Paul Richardson is one year into fulfilling not one but two demanding jobs, simultaneously.
Since joining ESPN in 2007, Richardson has served as senior vice president, human resources. In that role, he helps guide ESPN’s human resource efforts involving 50 different business units and nearly 7,000 employees worldwide.
In February 2011, Richardson added the role of Chief Diversity Officer for The Walt Disney Company. In that capacity, he works with diversity leaders throughout Disney to devise and execute global diversity strategies.
That’s a lot of responsibility — and regular monthly travel between ESPN and Disney’s corporate headquarters in Connecticut and California, respectively.
In the interview below, the University of Southern California graduate and former executive with Universal McCann, Paramount Pictures, and The Times Mirror Company describes what his jobs entail, how he multitasks, and his most cherished sports moments.
How would you explain your jobs to the layperson?
My responsibilities include overseeing all aspects of Human Resources at ESPN. Within HR, there are five primary functional areas (Compensation, Diversity & Inclusion, Learning and Organizational Development, Recruiting, and our HR Business Partners). I often describe our mission as helping to create exceptional employee experiences. This includes everything from a prospective candidate’s recruitment to ESPN, the hiring and onboarding of that individual through helping to define their total rewards package and development and learning opportunities.
As the Chief Diversity Officer for The Walt Disney Company, this is a new and exciting opportunity for both me and Disney. Within this role, I partner with various Disney business segments to define and implement our global diversity and inclusion strategy. We focus our efforts on three primary areas: the diversity of our workforce, inclusion within our workplace and leveraging our internal diversity to engage the marketplace.
I’m proud to say we are launching several new diversity initiatives this year, including an initiative supporting veterans and military families entitled “Heroes Work Here.”
How do you juggle your responsibilities with ESPN and Disney?
Fortunately, both roles are closely related and I am surrounded by an extremely talented team. By leveraging our collective resources and abilities, somehow it all comes together.
What are the biggest challenges involved with overseeing ESPN’s human resources efforts and Disney’s diversity strategies?
One of our greatest challenges is the constant competition for talent.
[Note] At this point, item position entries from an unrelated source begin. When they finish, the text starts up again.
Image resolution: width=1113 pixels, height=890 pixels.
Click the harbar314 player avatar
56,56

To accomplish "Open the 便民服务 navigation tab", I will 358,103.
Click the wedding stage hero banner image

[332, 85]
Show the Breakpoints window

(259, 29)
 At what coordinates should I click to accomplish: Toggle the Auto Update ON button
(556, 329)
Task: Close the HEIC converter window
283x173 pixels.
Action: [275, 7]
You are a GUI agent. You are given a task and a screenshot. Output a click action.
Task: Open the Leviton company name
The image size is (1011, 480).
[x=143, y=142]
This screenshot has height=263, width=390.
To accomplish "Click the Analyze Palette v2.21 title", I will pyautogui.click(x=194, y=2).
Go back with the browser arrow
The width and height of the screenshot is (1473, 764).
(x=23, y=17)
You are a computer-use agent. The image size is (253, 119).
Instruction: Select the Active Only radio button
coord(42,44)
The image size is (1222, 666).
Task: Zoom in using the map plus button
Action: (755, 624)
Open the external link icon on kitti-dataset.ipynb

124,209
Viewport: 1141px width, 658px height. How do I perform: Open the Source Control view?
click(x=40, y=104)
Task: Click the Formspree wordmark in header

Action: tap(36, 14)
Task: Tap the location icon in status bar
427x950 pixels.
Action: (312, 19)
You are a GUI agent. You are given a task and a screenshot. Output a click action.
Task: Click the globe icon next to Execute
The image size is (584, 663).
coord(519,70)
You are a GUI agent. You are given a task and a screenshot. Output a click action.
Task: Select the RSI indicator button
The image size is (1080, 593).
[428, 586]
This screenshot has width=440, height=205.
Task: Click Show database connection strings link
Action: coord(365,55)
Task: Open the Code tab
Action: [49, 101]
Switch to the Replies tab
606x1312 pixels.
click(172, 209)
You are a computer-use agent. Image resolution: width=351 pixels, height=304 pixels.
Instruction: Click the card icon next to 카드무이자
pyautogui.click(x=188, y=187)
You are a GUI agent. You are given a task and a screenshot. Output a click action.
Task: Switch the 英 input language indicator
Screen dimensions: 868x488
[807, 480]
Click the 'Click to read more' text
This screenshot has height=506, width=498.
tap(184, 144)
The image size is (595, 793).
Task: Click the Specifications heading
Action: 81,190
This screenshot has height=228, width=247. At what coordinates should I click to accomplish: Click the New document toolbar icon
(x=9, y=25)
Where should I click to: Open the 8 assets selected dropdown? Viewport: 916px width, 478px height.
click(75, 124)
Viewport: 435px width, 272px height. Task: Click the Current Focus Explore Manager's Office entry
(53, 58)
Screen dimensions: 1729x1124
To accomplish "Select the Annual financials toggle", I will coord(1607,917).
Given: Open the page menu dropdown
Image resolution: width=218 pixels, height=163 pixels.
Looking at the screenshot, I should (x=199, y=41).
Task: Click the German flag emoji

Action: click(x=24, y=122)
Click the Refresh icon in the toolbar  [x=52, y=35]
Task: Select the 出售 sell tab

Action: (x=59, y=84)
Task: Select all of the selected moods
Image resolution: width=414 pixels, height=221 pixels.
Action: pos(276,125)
Our workforce is constantly changing. So, the challenge to deliver to prospective and current employees an employment proposition that attracts, develops and retains the best and the brightest talent requires us to continually evolve our service offerings and add fresh, new, and more personalized programs to the mix.
In the diversity and inclusion space, it’s about moving beyond the stereotypical view of what diversity is about and moving the organization to a plane where we think and act with a global mindset and create environments where every individual, regardless of their gender, color, orientation or ability or any other factor can contribute and are invited to participate to their full potential.
What multitasking tips can you share?
In our fast paced and ever-changing environment at ESPN, multitasking is often something we do without thinking about it. It’s the nature of our business. In terms of specifics, my advice is simple, prioritize your tasks and do the most urgent and important things first, work down from there and never lose sight of the value of teamwork to accomplish the tasks at hand.
How have your roles with other media companies prepared you for these jobs with ESPN and Disney?
Prior to joining ESPN, I was fortunate to work with companies who had television, film production, digital media, and publishing activities. Obviously, ESPN participates in all of these businesses and more. So, understanding the industry and making the transition from my previous employers was an easy one.
How do you split time between California and Connecticut?
I generally spend one week per month in California and try to hold regular office hours out of the Team Disney building when I am there. ESPN also has a number of offices in the Southern California area, so during those visits I will often try to find a day where I can connect with our West Coast colleagues at the Los Angeles Production Facility.
What are your favorite sports teams? Favorite sports moment?
In the world of college sports, anyone who knows me will tell you, I am a diehard USC fan and alum – and yes, I see a BCS National Title within our reach…
In terms of professional sports, I am a huge Los Angeles Lakers fan and do my best to convert as many of our East Coast colleagues to expand their horizons, embrace diversity and adopt more West Coast sensibilities. Admittedly, there’s still more work to be done here.
And, as for the favorite sports moment, there are too many to really choose just one. However, special mentions would be the night Kobe [Bryant] lit up Staples [Center] with 81 points, the New York Giants’ Super Bowl win over the [New England] Patriots in Arizona — and just being able to attend the 2010 FIFA World Cup in South Africa, which hands down was an amazing experience.